[START RECORDS FOR THE EXERCISE]
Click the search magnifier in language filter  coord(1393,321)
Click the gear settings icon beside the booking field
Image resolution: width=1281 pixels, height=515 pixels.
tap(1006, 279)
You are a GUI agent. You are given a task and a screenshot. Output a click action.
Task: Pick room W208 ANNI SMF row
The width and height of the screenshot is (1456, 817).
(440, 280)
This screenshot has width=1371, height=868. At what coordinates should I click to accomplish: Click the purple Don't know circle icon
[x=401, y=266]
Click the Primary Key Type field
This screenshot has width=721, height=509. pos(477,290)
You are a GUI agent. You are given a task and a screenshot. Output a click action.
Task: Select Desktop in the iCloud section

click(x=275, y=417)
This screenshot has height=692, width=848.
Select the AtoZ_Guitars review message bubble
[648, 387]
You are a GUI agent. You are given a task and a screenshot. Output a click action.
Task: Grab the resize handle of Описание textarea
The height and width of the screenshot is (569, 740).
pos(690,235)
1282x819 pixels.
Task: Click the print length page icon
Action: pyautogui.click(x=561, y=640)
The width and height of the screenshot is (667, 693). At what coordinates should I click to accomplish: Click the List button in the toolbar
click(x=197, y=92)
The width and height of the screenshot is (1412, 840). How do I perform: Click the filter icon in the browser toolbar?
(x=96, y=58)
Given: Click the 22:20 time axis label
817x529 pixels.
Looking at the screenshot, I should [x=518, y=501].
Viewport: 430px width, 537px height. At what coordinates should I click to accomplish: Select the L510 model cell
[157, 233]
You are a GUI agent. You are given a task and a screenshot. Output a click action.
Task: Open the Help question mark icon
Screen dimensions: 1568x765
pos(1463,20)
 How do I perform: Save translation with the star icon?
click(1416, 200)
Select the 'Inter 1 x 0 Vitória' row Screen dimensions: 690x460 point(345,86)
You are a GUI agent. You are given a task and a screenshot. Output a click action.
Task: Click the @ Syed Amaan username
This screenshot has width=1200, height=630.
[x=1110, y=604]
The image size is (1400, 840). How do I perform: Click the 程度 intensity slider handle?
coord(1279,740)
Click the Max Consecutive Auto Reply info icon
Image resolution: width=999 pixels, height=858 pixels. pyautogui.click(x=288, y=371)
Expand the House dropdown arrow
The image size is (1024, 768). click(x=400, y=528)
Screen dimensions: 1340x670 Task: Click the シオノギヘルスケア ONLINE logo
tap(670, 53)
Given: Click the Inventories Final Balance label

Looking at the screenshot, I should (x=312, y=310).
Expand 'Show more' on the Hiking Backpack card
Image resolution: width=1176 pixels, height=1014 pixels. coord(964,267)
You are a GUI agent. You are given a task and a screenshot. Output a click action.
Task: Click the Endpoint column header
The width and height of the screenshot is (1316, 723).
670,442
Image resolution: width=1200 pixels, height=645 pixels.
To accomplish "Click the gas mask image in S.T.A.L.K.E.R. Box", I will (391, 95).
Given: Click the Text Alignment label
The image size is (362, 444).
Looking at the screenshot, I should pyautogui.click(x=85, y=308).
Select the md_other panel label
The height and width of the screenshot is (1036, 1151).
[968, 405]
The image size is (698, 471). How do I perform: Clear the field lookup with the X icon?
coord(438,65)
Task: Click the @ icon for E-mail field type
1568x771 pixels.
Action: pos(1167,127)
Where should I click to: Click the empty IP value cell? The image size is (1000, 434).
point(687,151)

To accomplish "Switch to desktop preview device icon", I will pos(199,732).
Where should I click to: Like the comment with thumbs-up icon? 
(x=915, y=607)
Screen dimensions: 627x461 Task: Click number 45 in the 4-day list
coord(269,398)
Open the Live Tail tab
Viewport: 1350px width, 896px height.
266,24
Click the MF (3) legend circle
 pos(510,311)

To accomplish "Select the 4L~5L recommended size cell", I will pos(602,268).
[END RECORDS FOR THE EXERCISE]
PROBLEM: Can you print all of the records above again, word for word and in their original order?

EXERCISE RESPONSE:
Click the search magnifier in language filter  coord(1393,321)
Click the gear settings icon beside the booking field
Image resolution: width=1281 pixels, height=515 pixels.
tap(1006, 279)
You are a GUI agent. You are given a task and a screenshot. Output a click action.
Task: Pick room W208 ANNI SMF row
The width and height of the screenshot is (1456, 817).
(440, 280)
This screenshot has width=1371, height=868. At what coordinates should I click to accomplish: Click the purple Don't know circle icon
[x=401, y=266]
Click the Primary Key Type field
This screenshot has width=721, height=509. pos(477,290)
You are a GUI agent. You are given a task and a screenshot. Output a click action.
Task: Select Desktop in the iCloud section

click(x=275, y=417)
This screenshot has height=692, width=848.
Select the AtoZ_Guitars review message bubble
[648, 387]
You are a GUI agent. You are given a task and a screenshot. Output a click action.
Task: Grab the resize handle of Описание textarea
The height and width of the screenshot is (569, 740).
pos(690,235)
1282x819 pixels.
Task: Click the print length page icon
Action: pyautogui.click(x=561, y=640)
The width and height of the screenshot is (667, 693). At what coordinates should I click to accomplish: Click the List button in the toolbar
click(x=197, y=92)
The width and height of the screenshot is (1412, 840). How do I perform: Click the filter icon in the browser toolbar?
(x=96, y=58)
Given: Click the 22:20 time axis label
817x529 pixels.
Looking at the screenshot, I should [x=518, y=501].
Viewport: 430px width, 537px height. At what coordinates should I click to accomplish: Select the L510 model cell
[157, 233]
You are a GUI agent. You are given a task and a screenshot. Output a click action.
Task: Open the Help question mark icon
Screen dimensions: 1568x765
pos(1463,20)
 How do I perform: Save translation with the star icon?
click(1416, 200)
Select the 'Inter 1 x 0 Vitória' row Screen dimensions: 690x460 point(345,86)
You are a GUI agent. You are given a task and a screenshot. Output a click action.
Task: Click the @ Syed Amaan username
This screenshot has width=1200, height=630.
[x=1110, y=604]
The image size is (1400, 840). How do I perform: Click the 程度 intensity slider handle?
coord(1279,740)
Click the Max Consecutive Auto Reply info icon
Image resolution: width=999 pixels, height=858 pixels. pyautogui.click(x=288, y=371)
Expand the House dropdown arrow
The image size is (1024, 768). click(x=400, y=528)
Screen dimensions: 1340x670 Task: Click the シオノギヘルスケア ONLINE logo
tap(670, 53)
Given: Click the Inventories Final Balance label

Looking at the screenshot, I should (x=312, y=310).
Expand 'Show more' on the Hiking Backpack card
Image resolution: width=1176 pixels, height=1014 pixels. coord(964,267)
You are a GUI agent. You are given a task and a screenshot. Output a click action.
Task: Click the Endpoint column header
The width and height of the screenshot is (1316, 723).
670,442
Image resolution: width=1200 pixels, height=645 pixels.
To accomplish "Click the gas mask image in S.T.A.L.K.E.R. Box", I will (391, 95).
Given: Click the Text Alignment label
The image size is (362, 444).
Looking at the screenshot, I should pyautogui.click(x=85, y=308).
Select the md_other panel label
The height and width of the screenshot is (1036, 1151).
[968, 405]
The image size is (698, 471). How do I perform: Clear the field lookup with the X icon?
coord(438,65)
Task: Click the @ icon for E-mail field type
1568x771 pixels.
Action: pos(1167,127)
Where should I click to: Click the empty IP value cell? The image size is (1000, 434).
point(687,151)

To accomplish "Switch to desktop preview device icon", I will pos(199,732).
Where should I click to: Like the comment with thumbs-up icon? 
(x=915, y=607)
Screen dimensions: 627x461 Task: Click number 45 in the 4-day list
coord(269,398)
Open the Live Tail tab
Viewport: 1350px width, 896px height.
266,24
Click the MF (3) legend circle
 pos(510,311)

To accomplish "Select the 4L~5L recommended size cell", I will pos(602,268).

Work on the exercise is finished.